Correcting protein defects
Understanding the implications of protein mutations or the ways in which they misfold can open avenues for new treatments. Knowing how cancer-causing mutations are impacting proteins can help with targeting rogue proteins and may form part of a personalized treatment strategy.
Better diagnostic tools
Natural proteins are incredibly effective at selectively sticking to things they are supposed to stick to. The human cell contains myriad things a given protein should not interact with, and relatively few that it should. Replicating this kind of specificity could, in principle, produce tests for any small molecules or biomarkers we want to detect. The interest around multi-cancer early detection tests for identifying abnormalities demonstrates the potential power of diagnostic tests; proteins can bind to a wider range of molecules than just DNA, and this could be the basis of future multi-disease tests that are powerful and non-invasive.
Reasons for caution
The protein science revolution is currently one of basic research, and we should be cautious about extrapolating breakthroughs into medical applications.
A good analogy for the protein science revolution of today may be the completion of the Human Genome Project in 2003. This was a monumental breakthrough in scientific research, which undoubtedly led to further breakthroughs that made a positive impact on human health. However, most mortality improvements since 2003 in advanced countries such as the U.K. have come from cardiovascular health, often largely attributed to statins rather than a better understanding of the genome. Another material driver of improvements has been reductions in lung cancer, a result of public health measures rather than a pharmacological breakthrough.

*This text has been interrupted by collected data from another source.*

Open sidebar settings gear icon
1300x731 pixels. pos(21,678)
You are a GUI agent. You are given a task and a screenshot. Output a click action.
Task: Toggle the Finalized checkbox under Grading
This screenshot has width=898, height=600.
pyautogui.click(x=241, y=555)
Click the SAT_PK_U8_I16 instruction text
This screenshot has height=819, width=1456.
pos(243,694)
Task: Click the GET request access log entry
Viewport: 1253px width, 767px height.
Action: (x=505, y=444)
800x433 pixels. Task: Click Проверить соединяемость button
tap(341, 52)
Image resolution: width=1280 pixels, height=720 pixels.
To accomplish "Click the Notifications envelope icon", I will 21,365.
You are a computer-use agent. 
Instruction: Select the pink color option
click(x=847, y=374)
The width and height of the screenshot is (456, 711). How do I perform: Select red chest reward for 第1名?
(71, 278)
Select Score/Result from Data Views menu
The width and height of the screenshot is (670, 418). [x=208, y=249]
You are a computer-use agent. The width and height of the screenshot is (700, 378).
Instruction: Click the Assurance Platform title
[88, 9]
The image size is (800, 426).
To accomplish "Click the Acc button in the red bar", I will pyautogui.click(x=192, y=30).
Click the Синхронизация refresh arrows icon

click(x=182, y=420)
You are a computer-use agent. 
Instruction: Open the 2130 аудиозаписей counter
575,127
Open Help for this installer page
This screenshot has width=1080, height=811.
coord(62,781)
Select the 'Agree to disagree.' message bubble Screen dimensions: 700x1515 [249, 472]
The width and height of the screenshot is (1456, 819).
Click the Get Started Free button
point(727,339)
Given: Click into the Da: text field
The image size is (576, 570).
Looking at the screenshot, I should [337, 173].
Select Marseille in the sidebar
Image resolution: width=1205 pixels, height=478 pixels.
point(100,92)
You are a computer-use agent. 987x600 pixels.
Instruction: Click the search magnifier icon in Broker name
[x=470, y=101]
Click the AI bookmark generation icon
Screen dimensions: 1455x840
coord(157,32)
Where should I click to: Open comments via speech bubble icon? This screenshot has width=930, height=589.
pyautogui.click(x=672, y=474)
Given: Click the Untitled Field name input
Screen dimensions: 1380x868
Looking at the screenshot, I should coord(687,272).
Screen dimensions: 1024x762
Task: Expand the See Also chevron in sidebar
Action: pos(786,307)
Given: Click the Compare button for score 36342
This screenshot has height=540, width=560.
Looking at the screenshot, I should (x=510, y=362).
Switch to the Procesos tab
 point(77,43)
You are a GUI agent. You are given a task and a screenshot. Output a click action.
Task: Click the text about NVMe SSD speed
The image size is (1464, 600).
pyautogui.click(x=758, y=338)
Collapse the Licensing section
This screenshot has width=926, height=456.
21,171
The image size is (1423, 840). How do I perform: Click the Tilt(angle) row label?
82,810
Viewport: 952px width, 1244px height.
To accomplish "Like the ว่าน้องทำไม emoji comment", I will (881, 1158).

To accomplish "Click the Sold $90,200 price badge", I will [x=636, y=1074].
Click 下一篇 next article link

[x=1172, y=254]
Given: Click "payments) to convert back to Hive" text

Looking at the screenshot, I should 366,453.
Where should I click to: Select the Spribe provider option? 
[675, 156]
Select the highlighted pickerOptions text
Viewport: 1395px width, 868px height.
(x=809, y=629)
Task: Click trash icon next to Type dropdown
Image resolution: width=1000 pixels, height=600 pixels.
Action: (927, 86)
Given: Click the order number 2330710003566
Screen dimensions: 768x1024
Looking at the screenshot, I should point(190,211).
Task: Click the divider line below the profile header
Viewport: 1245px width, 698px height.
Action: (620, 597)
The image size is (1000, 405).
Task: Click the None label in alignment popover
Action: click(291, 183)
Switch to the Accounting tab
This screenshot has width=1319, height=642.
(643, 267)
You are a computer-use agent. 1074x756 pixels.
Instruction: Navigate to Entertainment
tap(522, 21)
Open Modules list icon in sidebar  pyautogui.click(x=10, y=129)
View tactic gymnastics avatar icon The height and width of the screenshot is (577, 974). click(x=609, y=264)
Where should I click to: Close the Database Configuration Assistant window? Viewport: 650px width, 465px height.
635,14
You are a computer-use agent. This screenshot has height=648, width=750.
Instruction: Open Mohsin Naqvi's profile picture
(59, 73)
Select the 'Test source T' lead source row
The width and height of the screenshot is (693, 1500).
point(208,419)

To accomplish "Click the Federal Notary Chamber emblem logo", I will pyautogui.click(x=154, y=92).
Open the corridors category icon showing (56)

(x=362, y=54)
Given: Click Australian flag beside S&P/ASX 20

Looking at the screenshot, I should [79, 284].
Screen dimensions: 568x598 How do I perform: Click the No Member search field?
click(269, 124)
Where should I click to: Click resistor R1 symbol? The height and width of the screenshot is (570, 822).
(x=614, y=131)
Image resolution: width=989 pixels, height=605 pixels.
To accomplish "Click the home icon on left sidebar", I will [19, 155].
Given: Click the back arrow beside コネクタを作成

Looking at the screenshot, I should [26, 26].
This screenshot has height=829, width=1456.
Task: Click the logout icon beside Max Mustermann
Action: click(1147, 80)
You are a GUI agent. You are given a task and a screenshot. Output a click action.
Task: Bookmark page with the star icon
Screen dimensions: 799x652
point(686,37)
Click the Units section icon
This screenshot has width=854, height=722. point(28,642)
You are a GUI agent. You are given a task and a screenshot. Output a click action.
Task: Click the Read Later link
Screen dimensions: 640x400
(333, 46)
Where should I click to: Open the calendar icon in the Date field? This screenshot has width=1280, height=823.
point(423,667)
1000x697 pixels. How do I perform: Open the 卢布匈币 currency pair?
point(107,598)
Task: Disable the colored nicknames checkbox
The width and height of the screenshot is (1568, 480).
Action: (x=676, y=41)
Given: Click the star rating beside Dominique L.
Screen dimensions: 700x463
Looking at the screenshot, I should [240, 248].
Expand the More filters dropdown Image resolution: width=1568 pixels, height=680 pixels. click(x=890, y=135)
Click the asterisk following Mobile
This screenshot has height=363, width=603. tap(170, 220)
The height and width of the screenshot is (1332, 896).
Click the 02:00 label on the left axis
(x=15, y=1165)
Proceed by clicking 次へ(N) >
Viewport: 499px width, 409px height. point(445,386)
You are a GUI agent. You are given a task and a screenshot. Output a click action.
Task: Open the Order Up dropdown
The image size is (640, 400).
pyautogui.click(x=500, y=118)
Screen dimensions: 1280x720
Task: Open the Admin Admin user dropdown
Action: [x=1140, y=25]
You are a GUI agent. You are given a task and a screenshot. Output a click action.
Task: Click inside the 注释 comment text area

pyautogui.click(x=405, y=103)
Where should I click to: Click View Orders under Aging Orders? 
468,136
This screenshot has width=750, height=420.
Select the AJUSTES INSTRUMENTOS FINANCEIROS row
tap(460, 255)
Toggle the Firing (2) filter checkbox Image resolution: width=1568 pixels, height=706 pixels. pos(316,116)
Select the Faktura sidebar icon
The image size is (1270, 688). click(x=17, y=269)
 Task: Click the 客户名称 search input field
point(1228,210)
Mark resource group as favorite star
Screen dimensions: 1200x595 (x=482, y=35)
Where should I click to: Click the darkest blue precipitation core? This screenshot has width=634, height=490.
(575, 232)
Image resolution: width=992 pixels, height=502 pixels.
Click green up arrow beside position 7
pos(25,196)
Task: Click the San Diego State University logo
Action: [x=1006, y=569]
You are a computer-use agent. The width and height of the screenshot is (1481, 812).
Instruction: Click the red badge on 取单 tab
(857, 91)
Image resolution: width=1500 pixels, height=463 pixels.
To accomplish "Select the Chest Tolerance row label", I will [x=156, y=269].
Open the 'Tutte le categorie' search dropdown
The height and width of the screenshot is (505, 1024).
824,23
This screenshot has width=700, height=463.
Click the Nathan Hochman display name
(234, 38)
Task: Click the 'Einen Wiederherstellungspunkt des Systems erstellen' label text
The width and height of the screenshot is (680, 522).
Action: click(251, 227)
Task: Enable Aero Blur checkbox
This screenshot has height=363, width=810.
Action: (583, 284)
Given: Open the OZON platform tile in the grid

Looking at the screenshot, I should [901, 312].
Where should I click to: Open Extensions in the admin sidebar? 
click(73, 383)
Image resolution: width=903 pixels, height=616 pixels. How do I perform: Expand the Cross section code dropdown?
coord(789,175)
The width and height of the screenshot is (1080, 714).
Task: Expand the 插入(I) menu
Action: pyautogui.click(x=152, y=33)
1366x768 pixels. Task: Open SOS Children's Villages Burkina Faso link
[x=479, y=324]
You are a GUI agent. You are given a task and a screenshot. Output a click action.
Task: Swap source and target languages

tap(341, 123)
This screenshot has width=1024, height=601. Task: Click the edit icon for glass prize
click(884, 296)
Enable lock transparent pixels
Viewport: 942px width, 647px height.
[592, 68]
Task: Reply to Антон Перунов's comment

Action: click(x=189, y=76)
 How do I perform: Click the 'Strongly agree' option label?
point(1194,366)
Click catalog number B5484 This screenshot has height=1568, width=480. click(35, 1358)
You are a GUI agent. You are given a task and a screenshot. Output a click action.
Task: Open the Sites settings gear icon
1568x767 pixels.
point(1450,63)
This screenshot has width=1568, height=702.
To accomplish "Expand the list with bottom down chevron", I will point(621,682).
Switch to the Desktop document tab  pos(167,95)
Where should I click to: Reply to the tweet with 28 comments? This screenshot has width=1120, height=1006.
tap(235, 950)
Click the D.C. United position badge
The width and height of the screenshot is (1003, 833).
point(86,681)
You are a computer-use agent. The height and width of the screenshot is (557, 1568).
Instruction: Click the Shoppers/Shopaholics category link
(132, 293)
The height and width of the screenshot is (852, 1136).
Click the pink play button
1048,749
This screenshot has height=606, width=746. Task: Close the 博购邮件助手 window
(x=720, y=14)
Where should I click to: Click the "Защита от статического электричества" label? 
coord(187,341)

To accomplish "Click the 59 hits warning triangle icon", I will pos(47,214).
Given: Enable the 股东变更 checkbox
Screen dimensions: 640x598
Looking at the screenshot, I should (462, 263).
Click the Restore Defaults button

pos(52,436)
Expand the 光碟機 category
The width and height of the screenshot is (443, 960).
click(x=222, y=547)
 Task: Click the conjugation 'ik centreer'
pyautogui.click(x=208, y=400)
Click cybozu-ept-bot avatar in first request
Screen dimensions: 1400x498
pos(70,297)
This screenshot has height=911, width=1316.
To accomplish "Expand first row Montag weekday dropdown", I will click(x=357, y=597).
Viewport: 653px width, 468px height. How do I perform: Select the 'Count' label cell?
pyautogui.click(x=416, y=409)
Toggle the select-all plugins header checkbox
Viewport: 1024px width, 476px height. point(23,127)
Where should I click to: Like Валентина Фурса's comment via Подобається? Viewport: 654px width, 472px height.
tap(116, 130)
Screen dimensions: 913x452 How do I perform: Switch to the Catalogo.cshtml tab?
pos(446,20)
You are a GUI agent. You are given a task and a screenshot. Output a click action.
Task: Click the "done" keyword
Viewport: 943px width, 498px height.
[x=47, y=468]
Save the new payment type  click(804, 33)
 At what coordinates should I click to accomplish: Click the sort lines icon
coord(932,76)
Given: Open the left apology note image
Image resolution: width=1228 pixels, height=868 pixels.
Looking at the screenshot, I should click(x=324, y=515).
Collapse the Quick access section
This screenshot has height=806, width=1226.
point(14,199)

It is unclear whether a reductionist approach to understanding and manipulating biology is an efficient way to drive medical breakthroughs.11 Researchers and pharmaceutical companies have long used their knowledge of protein structures to try to design new drugs that will bind to important sites and modulate function. Despite some notable successes, only about 8% of drugs that enter clinical trials end up registered as new drugs.12 Of course, any increase in this efficiency is welcomed, but it is not clear how many newly registered drugs go on to materially increase the health span or lifespan of the population. In addition, promising results at the protein level might not be practical for clinical trials for many reasons; for example, therapeutics need to be synthesized, transported, and stored, and some proteins might not be amenable to this. Some promising therapeutics identified by computers will fail for these kinds of practical reasons, but we should acknowledge there have been AI-driven breakthroughs in this area too.13
Accessibility of treatments for the general public following any material breakthroughs must also be considered. Immunotherapies and personalized medicine are expensive, and some therapeutic strategies identified by new AI techniques may fall into the same category.
These concerns are not enough to dismiss the potential benefits promised by the protein science revolution; rather, they are a reminder to temper expectations for what it might deliver.